Senate debates

Monday, 11 September 2023


Legal and Constitutional Affairs Legislation Committee; Reference

6:44 pm

Photo of Tim AyresTim Ayres (NSW, Australian Labor Party, Assistant Minister for Trade) Share this | Hansard source

I'm happy to withdraw. Senator Hanson has clearly already worked out what she thinks this inquiry should achieve. The second problem here is, of course, that it's not legally possible to achieve what's being sought. The core outcome that the motion seeks can't be achieved. Native title rights are sourced from the traditional laws and customs of Aboriginal and Torres Strait Islander people. They weren't just created by the Native Title Act. The High Court's decision in Mabo No. 2 in 1992 overturned the fiction that Australia was terra nullius—land belonging to no-one. It established native title as a fundamental right belonging to Aboriginal and Torres Strait Islander people in recognition of their traditional right to this land and their occupation of it for thousands of years.

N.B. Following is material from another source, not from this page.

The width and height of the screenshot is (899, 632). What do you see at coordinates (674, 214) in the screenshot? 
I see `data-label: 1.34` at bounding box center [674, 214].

As a decision of the High Court, it is not something that is open to this parliament to just abandon. It can't be achieved. It is part of the fabric of our common law. The common law actually matters in this place. Any attempt by the parliament to create a sunset date would completely ignore what native title rights are and how they're recognised by law in Australia.

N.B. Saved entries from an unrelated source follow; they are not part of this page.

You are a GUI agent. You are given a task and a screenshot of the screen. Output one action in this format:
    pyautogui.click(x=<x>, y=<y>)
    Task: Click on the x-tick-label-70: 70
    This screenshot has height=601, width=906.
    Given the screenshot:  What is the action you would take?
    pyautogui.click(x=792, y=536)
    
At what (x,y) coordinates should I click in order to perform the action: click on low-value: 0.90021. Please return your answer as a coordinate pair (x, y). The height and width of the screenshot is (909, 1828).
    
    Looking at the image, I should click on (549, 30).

Back in the 1990s, Australians were told that they would lose their backyards to native title. It wasn't true then, and it isn't true now. Native title offers traditional owners the opportunity to build a better future for themselves and for their children. It empowers them to step up and play a role in managing land and waters, safeguarding cultural heritage and creating employment for their communities. The motion pretends to care about economic reforms or economic outcomes for native title holders, but that is clearly contradicted by its call for a sunset date.

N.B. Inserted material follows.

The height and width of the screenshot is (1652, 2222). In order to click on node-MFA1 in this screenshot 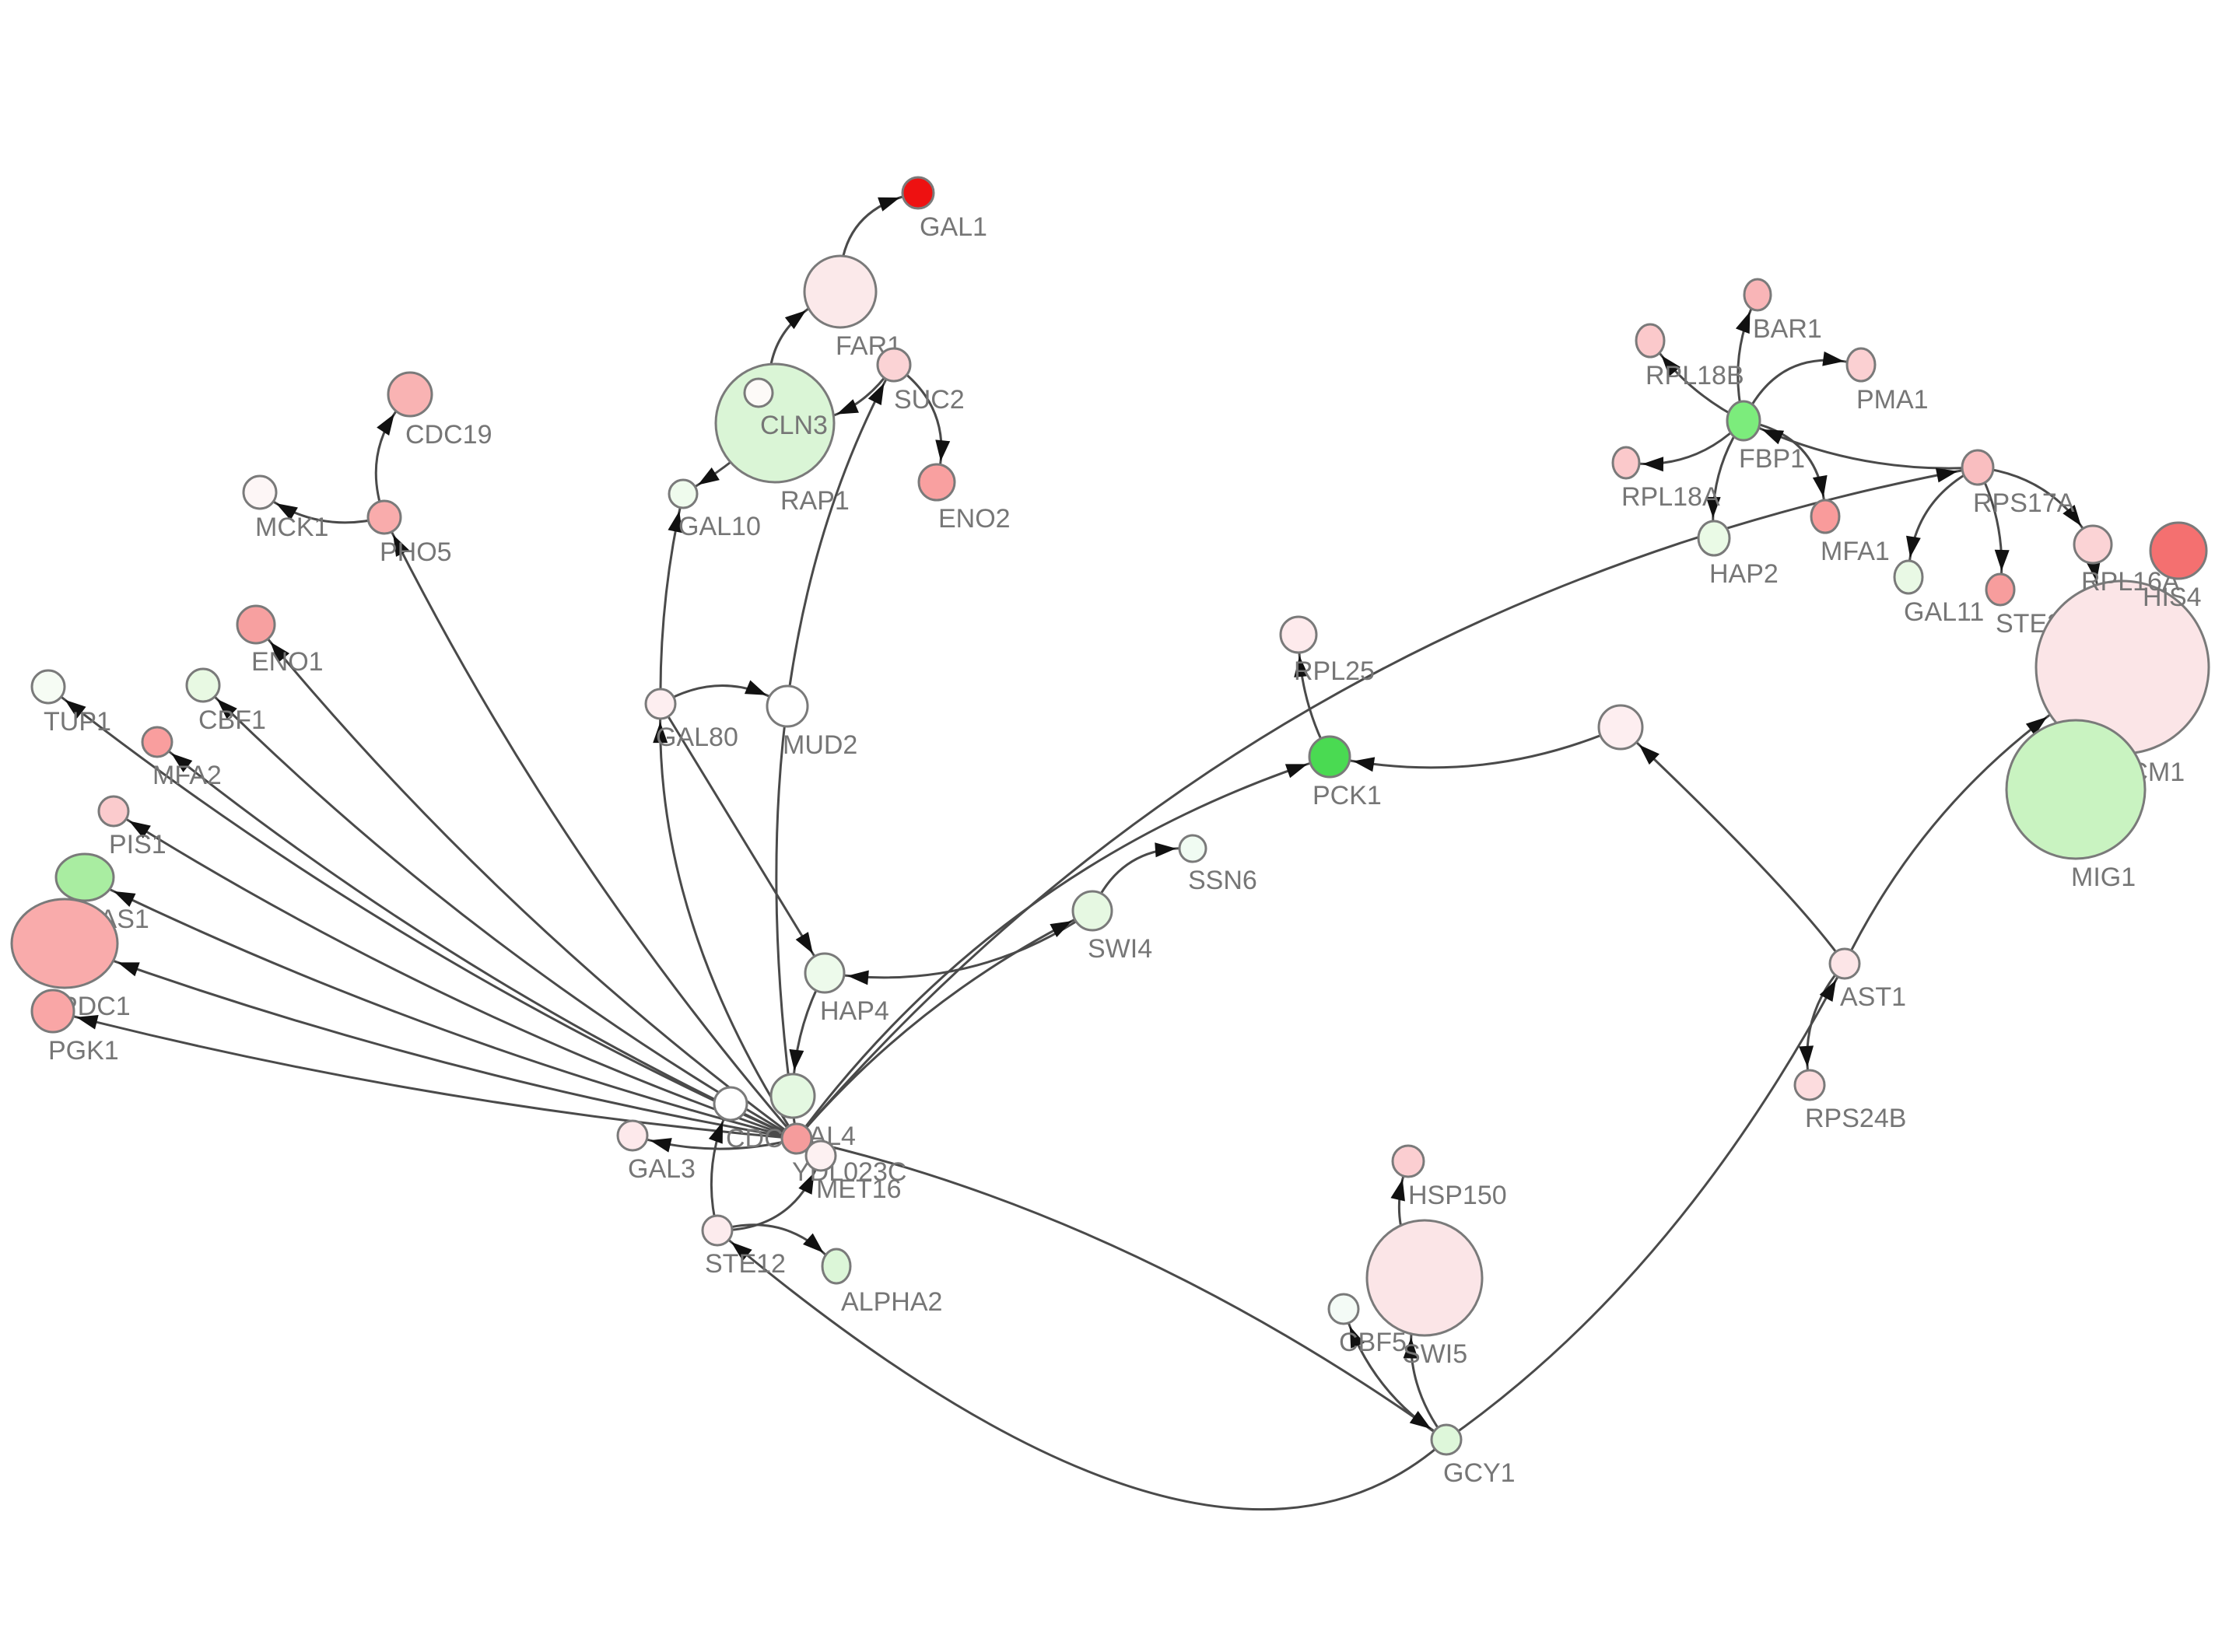, I will do `click(1826, 517)`.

Each native title claim is different. Some are simpler and easier to resolve. Others involve complex issues that are outside of the applicant's control. There have now been 450 positive determinations of native title, and native title has been recognised to exist over 43 per cent of Australia. There are a further 139 claims for native title that have not yet been determined. Under Senator Hanson's proposition, in other words, that's at least 139 cases where native title claimants would be denied justice. I urge fellow senators to reject this ill-conceived and divisive proposal.